• **Teks Bacaan**:
——
Film pendek “Peronika” mendapatkan banyak penghargaan di berbagai festival. Mulai dari Malang Film Video Festival 2006, Festival Film Indonesia (FFI) 2004, Indonesian Film Festival 2006 Melbourne University Australia, European Film Festival 2007 hingga Association of Asian Studies Conference, Hawaii, Amerika Serikat.
Kedua. Pigura.
Film kedua yang masuk rekomendasi film pendek adalah film “Pigura”. Film pendek ini diproduksi Sawah Artha Film dari SMP Negeri 4 Satu Atap Karangmoncol bersama pendampingnya, Mas Aris. Film fiksi diproduksi tahun 2010 dengan durasi 24 menit.
Film pendek ini diproduksi oleh duet sutradara pelajar bernama Darti dan Yasin. Dengan latar kehidupan masyarakat di Kecamatan Karangmoncol, film ini kental dengan nuansa drama yang mengharu biru.
Film “Pigura” bercerita tentang kerinduan karakter utama bernama Gati pada ayahnya, yang lama sekali tidak pulang. Kerinduan itu dijawab dengan semangat Gati untuk giat belajar giat. Hal itu sesuai pesan Simbok bahwa ketika Gati rajin belajar, ayahnya akan cepat pulang.
Suatu hari Gati berantem dengan adiknya, karena gambar kesayangannya dibuat menjadi layang-layang oleh adiknya. Gati sedih bukan kepalang, sementara adiknya nggak terlalu memahami arti mendalam gambar miliki Mbakayu Gati itu.
Sebagai orang yang juga telah ditinggal oleh ayah, AkuBangkit kerasa krenteg di dalam hati ketika nonton film itu. Apalagi akting Darti sebagai Gati memang bisa dibilang luar biasa. Padahal Gati bukan siswa yang khusus belajar keaktoran.
——
• **Soal Latihan**:
Siapa dua sutradara pelajar yang memproduksi film pendek "Pigura" menurut teks bacaan?

• **Bahan Data**:
——
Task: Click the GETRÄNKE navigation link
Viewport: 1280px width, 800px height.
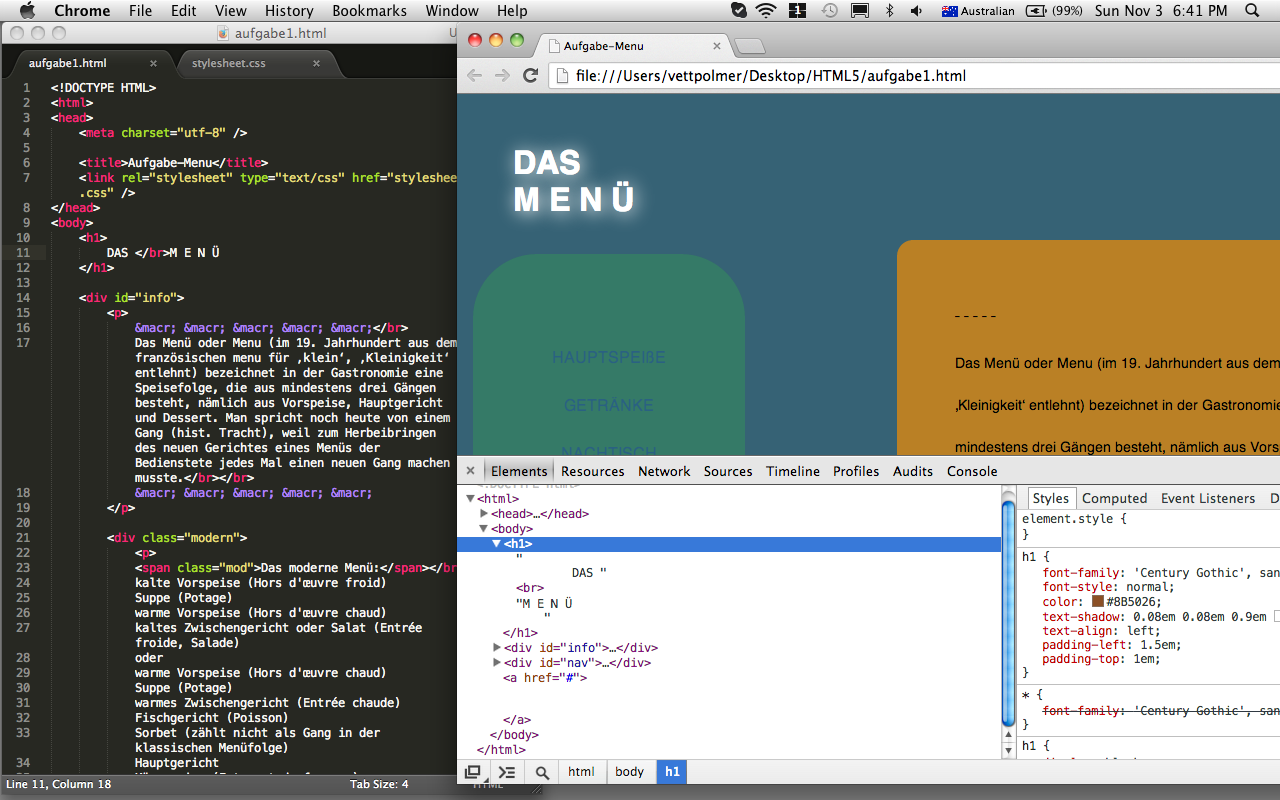Action: pos(608,405)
——
• **Jawaban**:
Darti dan Yasin.